Thread Subject: Histogram with weighting factors?

I need to produce a histogram of one dimensional data with weighting factors. By this I mean that in addition to a data vector (d) I have also a vector w telling how many counts each element in d represents.

Here's a poor man's solution which just duplicates data elements according to their weight.

d = rand(10,1); % my data
w = [1 5 2 3 1 1 2 1 7 1]'; % weighting factors

% create a new data vector
n = 1;
for(i=1:10)
% add multiple counts
for(j=1:w(i))
dnew(n) = d(i);
n=n+1;
end
end

hist(dnew);

Any ideas how to do this fast and not waste memory? My data vectors are quite long and weighting factors vary several orders of magnitude. I'm using Matlab 6.1.

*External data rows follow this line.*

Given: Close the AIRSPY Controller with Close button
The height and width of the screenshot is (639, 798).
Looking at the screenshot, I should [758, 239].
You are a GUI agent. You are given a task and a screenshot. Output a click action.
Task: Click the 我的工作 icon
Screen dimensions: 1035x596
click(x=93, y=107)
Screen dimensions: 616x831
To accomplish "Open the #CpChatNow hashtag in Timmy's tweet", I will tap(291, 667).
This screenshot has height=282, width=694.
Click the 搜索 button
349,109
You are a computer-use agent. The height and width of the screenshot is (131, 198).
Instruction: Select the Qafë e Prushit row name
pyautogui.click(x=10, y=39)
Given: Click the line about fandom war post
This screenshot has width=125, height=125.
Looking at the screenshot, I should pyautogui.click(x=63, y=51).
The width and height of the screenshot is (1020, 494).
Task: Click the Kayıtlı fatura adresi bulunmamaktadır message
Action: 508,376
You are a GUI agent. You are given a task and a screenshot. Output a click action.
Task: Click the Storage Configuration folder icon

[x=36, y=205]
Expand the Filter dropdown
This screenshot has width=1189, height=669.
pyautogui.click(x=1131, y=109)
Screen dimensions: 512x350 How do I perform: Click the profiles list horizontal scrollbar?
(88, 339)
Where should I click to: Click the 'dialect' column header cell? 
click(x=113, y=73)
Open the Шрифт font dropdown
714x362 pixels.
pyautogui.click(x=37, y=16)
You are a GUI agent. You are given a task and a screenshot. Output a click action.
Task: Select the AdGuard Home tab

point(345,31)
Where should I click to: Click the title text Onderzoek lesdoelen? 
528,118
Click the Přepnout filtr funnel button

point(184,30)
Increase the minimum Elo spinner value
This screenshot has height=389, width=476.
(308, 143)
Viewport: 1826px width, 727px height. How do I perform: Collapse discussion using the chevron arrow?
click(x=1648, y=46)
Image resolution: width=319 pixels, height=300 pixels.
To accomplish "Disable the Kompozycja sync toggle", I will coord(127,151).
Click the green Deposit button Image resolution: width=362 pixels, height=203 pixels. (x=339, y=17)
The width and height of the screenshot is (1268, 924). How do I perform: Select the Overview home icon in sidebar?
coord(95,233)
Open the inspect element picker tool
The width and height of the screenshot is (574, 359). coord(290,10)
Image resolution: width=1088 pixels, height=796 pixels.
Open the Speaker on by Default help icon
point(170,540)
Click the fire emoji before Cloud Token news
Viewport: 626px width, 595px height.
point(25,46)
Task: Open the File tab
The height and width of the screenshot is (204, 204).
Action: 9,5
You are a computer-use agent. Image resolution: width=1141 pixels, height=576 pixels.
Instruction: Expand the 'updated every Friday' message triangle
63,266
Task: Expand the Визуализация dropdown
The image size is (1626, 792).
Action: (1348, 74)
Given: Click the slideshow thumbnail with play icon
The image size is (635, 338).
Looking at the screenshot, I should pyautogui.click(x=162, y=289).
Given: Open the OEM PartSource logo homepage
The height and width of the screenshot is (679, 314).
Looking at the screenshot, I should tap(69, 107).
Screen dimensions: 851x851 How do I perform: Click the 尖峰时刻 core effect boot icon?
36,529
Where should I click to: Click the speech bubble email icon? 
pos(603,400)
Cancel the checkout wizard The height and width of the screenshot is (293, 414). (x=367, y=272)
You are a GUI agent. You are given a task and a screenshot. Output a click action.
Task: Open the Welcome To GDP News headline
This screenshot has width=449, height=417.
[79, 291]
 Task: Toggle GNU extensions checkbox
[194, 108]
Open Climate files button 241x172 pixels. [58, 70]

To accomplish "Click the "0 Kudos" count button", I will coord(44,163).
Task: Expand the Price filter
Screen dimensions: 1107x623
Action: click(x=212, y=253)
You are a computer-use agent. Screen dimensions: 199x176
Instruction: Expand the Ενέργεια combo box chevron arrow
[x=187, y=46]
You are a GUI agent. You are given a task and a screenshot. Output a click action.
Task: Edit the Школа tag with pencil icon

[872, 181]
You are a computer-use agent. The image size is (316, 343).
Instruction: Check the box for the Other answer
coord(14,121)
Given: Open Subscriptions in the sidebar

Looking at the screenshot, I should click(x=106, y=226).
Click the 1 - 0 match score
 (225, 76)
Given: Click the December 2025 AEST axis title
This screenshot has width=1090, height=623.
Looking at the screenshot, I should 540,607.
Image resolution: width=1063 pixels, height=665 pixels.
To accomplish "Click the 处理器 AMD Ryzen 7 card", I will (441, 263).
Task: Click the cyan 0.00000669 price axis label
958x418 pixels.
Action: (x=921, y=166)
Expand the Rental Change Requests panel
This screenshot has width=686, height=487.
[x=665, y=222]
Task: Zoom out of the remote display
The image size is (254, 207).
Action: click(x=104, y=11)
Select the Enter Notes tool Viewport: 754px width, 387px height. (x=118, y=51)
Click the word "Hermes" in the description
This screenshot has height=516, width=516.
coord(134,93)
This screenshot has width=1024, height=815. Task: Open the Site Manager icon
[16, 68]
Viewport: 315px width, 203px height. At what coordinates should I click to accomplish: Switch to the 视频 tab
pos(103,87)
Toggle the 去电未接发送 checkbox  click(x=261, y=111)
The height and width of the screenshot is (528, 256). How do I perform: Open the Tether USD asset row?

On Nov 11, 7:48 am, "Riku Jarvinen" <riku.jarvi...@fmi.fi> wrote:
> I need to produce a histogram of one dimensional data with weighting factors. By this I mean that in addition to a data vector (d) I have also a vector w telling how many counts each element in d represents.
>
> Here's a poor man's solution which just duplicates data elements according to their weight.
>
> d = rand(10,1); % my data
> w = [1 5 2 3 1 1 2 1 7 1]'; % weighting factors
>
> % create a new data vector
> n = 1;
> for(i=1:10)
> % add multiple counts
> for(j=1:w(i))
> dnew(n) = d(i);
> n=n+1;
> end
> end
>
> hist(dnew);
>
> Any ideas how to do this fast and not waste memory? My data vectors are quite long and weighting factors vary several orders of magnitude. I'm using Matlab 6.1.

----------------------------------------------------
Short on memory? Just how large are your arrays? What is "quite
long"? Hundreds of megabytes? If they're only a few thousand
elements long I probably wouldn't worry about it - it'll be lightning
fast the way you have it plus it's readable, intuitive, and
understandable. (Sometimes I find the "one liner" solutions so
cryptic and hard to understand that it's not worth it in terms of code
readability.)

ImageAnalyst <imageanalyst@mailinator.com> wrote in message <e9d4bece-d445-48ef-8088-593b134fd7cd@k4g2000yqb.googlegroups.com>...

> Short on memory? Just how large are your arrays? What is "quite
> long"? Hundreds of megabytes? If they're only a few thousand
> elements long I probably wouldn't worry about it - it'll be lightning
> fast the way you have it plus it's readable, intuitive, and
> understandable. (Sometimes I find the "one liner" solutions so
> cryptic and hard to understand that it's not worth it in terms of code
> readability.)

I agree with you, complex one liner vectorizations aren't always the way to go. However, in this case perhaps some more clever methods are needed.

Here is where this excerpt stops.